Now as jolly ssh is a command line interface lets mention something you do need to do on the command line. There are a lot of openstack commands that are issued from the command line and you don’t want to have to do them all as the admin user, especially as you really only need to worry about your project at this point. So cd to the root user home directory and copy keystonerc_admin to keystonerc_yournewuserid, edit keystonerc_yournewuserid to use the userid, password and default project you created for your openstack userid. You should copy that to your personal unix directory and source that file instead of keystomerc_admin when issuing commands; and as you created your new userid as an admin you can issue pretty much any command needed.

At this point you will probably want to create images for actual cloud distributions, most distributions provide images such as CentOS-7-x86_64-GenericCloud-1704.qcow2 and Fedora-Cloud-Base-30-1.2.x86_64.qcow2. You will also need to create custom flavours for those images as they will each have their own requirements.

For example a “qemu-img info Fedora-Cloud-Base-30-1.2.x86_64.qcow2 shows the disk image size is actually 4Gb which is the minumum needed and should be set on the image to prevent flavors with smaller disk sizes using it, so loading that as an image would be

source ~/keystonerc_admin
glance image-create \
 --name "Fedora 30" \
 --visibility public \
 --disk-format qcow2 \
 --min-ram 512 \
 --min-disk 4 \
 --container-format bare \
 --protected False \
 --progress \
 --file Fedora-Cloud-Base-30-1.2.x86_64.qcow2

And you would then create a custom flavour for fedora30 with at least 512Mb of ram and 4Gb or larger disk.
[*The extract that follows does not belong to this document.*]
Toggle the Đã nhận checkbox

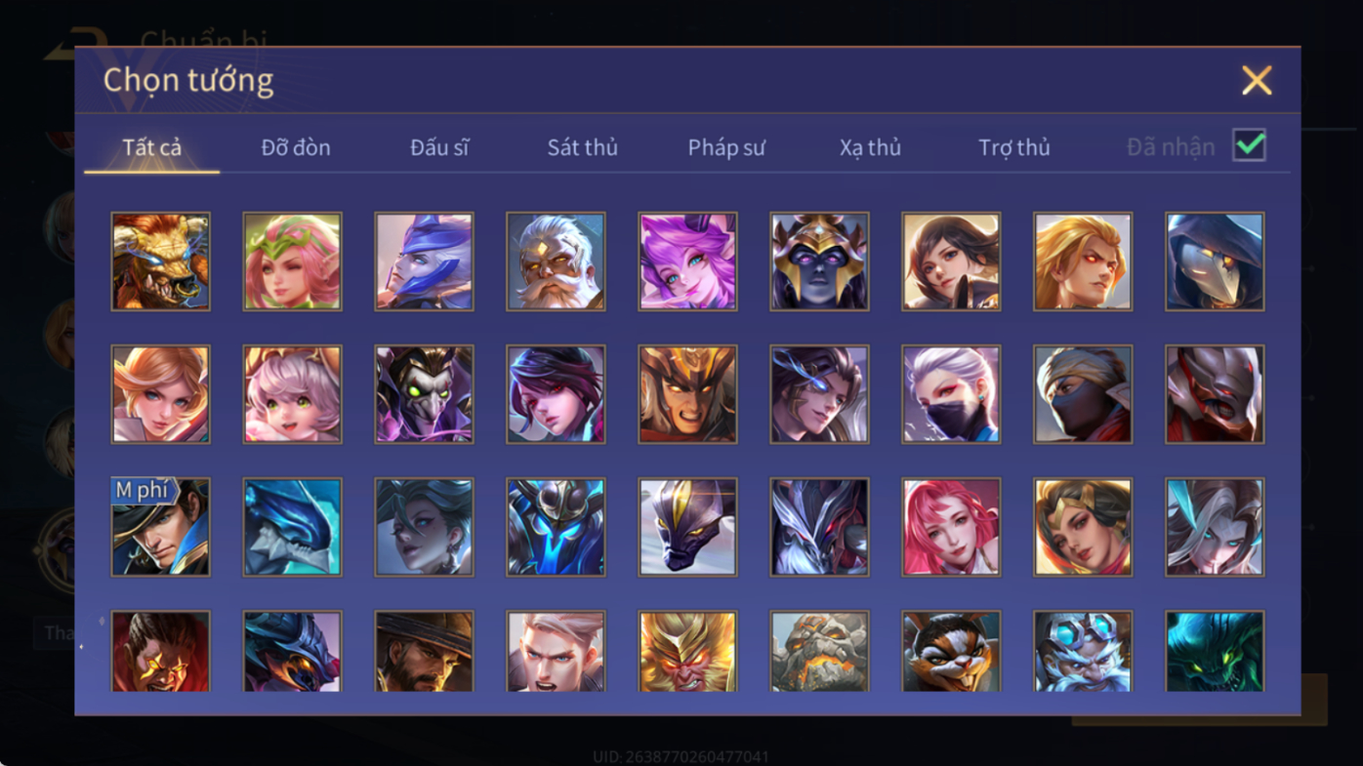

Certainly you could use an existing flavour than allocates Gbs of ram and a huge disk, but why would you want to in a home lab where resources atre scarce.

Getting console access working

Make sure all instances on all compute nodes are stopped, you will be rebooting as that is the simplest way to pick up the changes.

On all compute nodes edit /etc/nova/nova.conf, all changes to be made are in the [vnc] section

  • set server_listen to the ip-address of the compute node you are updating the file on, default is 127.0.0.1
  • set server_proxyclient_address to the ip-address of the compute node you are updating the file on
  • set novncproxy_base_url=http://controller-ipaddr:6080/vnc_auto.html, not the compute node address but the controller address
  • set xvpvncproxy_base_url=http://controller-ipaddr:6081/console, not the compute node address but the controller address
  • reboot everything
  • when all the servers have stabalised restart the instances, you now have console access via the horizon dashboard to all compute nodes

Testing the install, if you have multiple compute nodes

If, like me, you installed additional compute nodes you should test them all to ensure they work as expected.
I do this by disabling all but one compute host at a time from the hypervisor tab and starting instances to force an instance to start on specific compute hosts, and after you have an instance on each compute host remember to re-enable all the compute hosts.
You have by doing so tested you can start an instance on each compute node.
You should then test private tenant networking between compute hosts by pinging or sshing between the instances on different compute nodes, plus check you have console access to instances on all the compute nodes.

Usage tips

It lies, the dashboard and openstack environment report lots of free memory on the allinone host but assumes all memory resources are available based on physical memory installed, it does not take into account that the openstack software is actually using most of that memory, so trying to lauch an instance that needs a lot of memory will probably fail. If the dashboard shows the compute node on the allinone server shows 14Gb free on a 15Gb server you can safely assume you have at most 5Gb free.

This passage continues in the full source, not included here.